Contudo, a despeito das diferenças existe uma lição importante a ser aprendida nos dois casos. Gostaria de apresentar um argumento a respeito de um possível erro de avaliação nos dois casos. Um erro comum mas, acredito, grave dada a gravidade do momento. Evitar esse erro de avaliação é fundamental para entendermos o que aconteceu, está acontecendo e infelizmente acontecerá conosco em 2016. Para isso precisamos entender três coisas: o sentido de establishment, a interpretação recebida dos fatos e, finalmente, o erro de avaliação.



Bonecos de Lula e Dilma linchados e enforcados em Jundiaí/SP

Comecemos com o problema norte-americano. Se o movimento neo-nacionalista Making America Great Again de Donald Trump é contra o establishment, o que isso significa?  Establishment não é apenas um termo essencialmente contestado, ele é essencialmente relacional: ele depende da origem da perspectiva de quem contesta. Uma boa definição inicial para os EUA foi fornecida por Marilyn Geewax, editora de economia da National Public Radio. Democratas e republicanos divergem muito sobre muitas coisas, mas podemos apontar três posições sobre o futuro da economia norte-americana com os quais todos concordam: (i) a globalização é inevitável, (ii) o aumento da produtividade econômica (e não apenas da produção) depende de trabalho altamente qualificado e uma posição privilegiada no mercado global e (iii) a imigração é a melhor forma de atrair novos talentos para o país. 
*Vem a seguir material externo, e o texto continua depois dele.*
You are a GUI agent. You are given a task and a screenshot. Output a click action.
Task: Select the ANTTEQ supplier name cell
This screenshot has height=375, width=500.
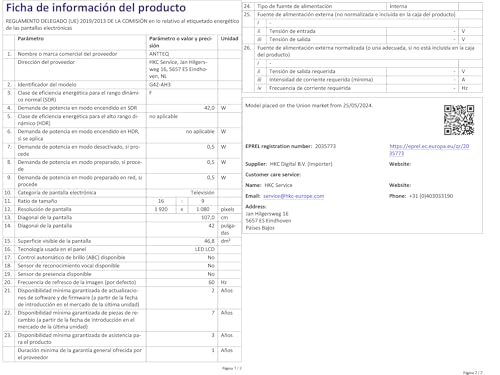coord(182,54)
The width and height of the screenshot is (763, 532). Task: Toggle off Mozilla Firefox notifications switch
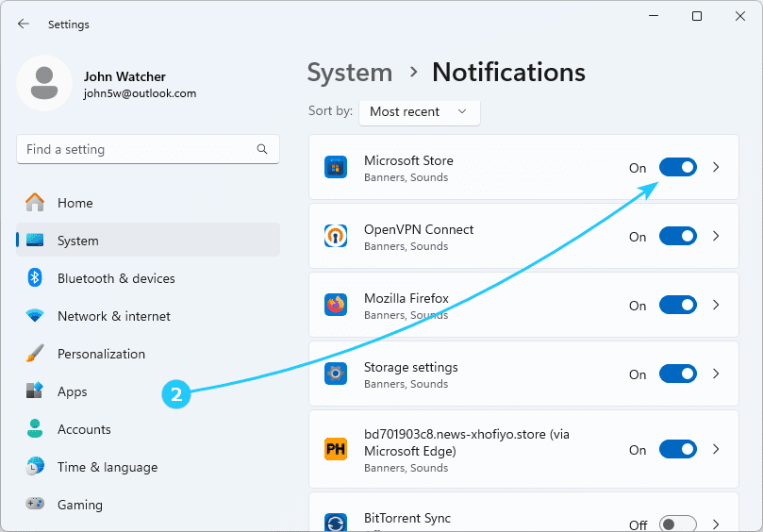pos(677,305)
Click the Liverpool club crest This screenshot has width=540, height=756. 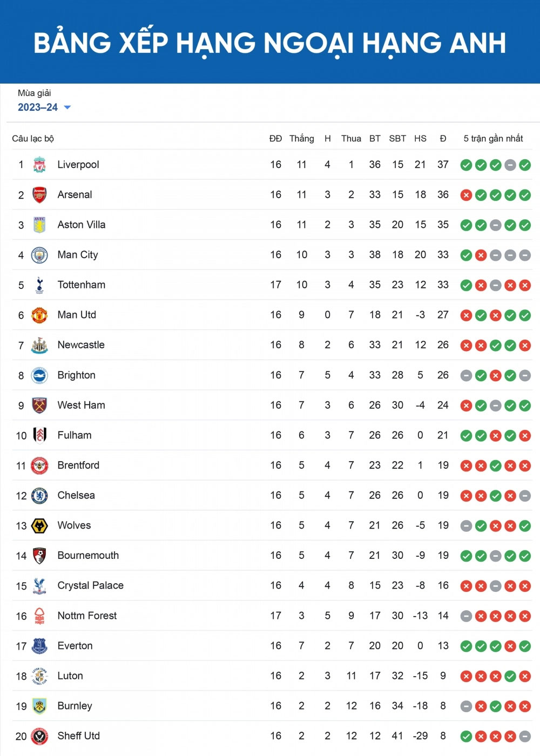tap(39, 165)
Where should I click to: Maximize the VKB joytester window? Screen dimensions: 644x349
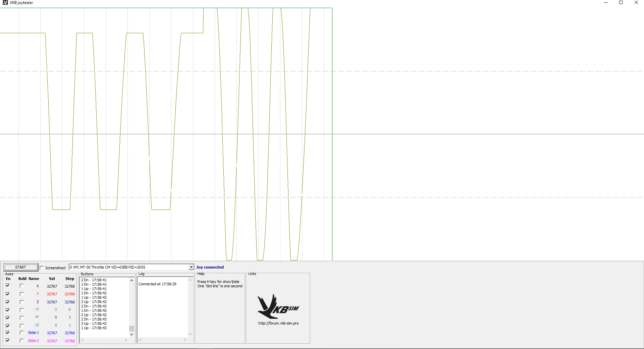(621, 3)
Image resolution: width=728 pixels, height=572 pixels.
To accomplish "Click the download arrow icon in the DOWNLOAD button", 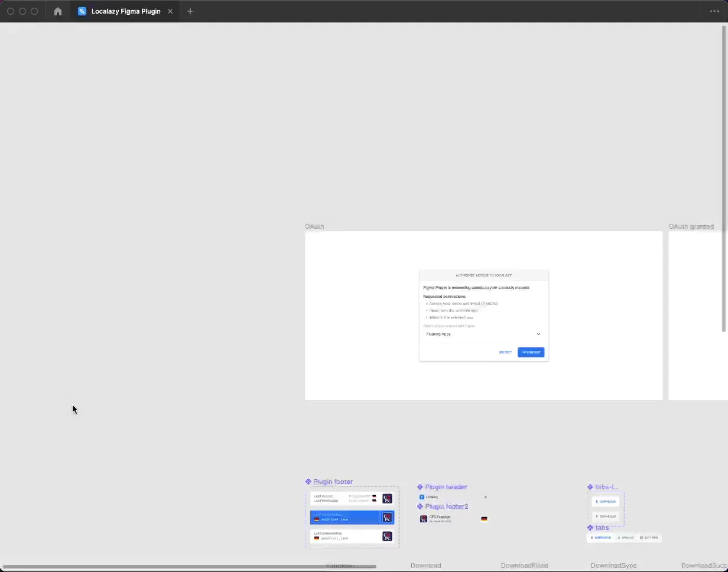I will tap(597, 502).

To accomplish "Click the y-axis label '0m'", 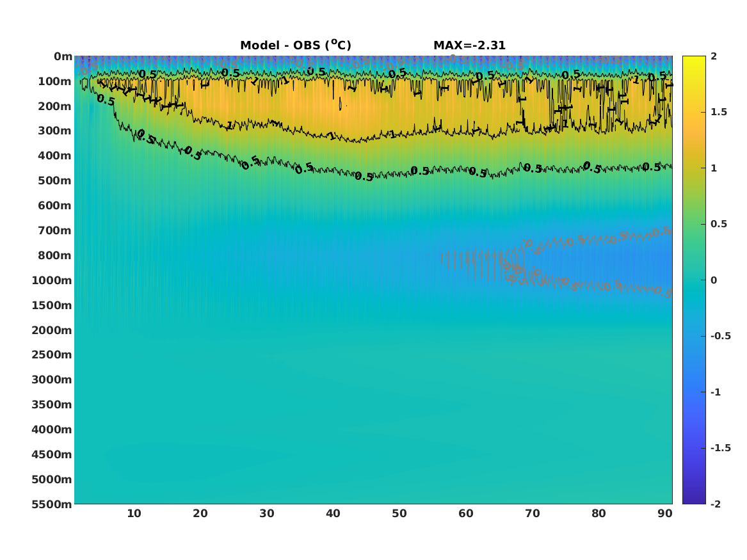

Democratas e republicanos divergem, naturalmente, sobre como cada um desses pontos deve ser realizado - democratas preferindo subsídios federais e incorporação de residentes não-documentados enquanto republicanos defendem o livre-mercado e leis duras de imigração e naturalização. Mas ambos os partidos hoje concordam, por exemplo, que a única chance de crescimento econômico nas próximas décadas para o país é participar de acordos econômicos multilaterais e manter o predomínio global na produção tecnológica e científica. 

Para isso, os EUA precisam serem mais abertos - e não menos - ao mundo. Trump montou uma campanha (até o momento) extremante bem-sucedida contra todos esses pontos. Sua proposta para os EUA é fechar sociedade norte-americana tanto simbolicamente, como no caso de grandes acordos de cooperação econômica, como, literalmente, no caso da sua famigerada proposta de construir a grande muralha da América contra as "hordas de estupradores" do México.

O plano da extrema-direita parece, no longo prazo, catastrófico para os EUA. Tão estúpido na verdade que a principal explicação encontrada para o sucesso do neo-nacionalismo de Trump é baseada em fatores psicológicos. Os eleitores e eleitoras de Trump não saberiam o que fazem, estão sendo enganados por uma mistura de retórica de reality show e apelo à símbolos da (considerada) grandeza do país. Essa é a opinião, por exemplo, de Mark Zandi, economista-chefe da agência Moody, segunda a qual, "a performance da economia [norte-]americana é boa" e que "a fúria política está sendo causada [na verdade] por candidatos à presidência dos dois partidos". E aqui encontramos aquilo que acredito ser um possível erro de avaliação. 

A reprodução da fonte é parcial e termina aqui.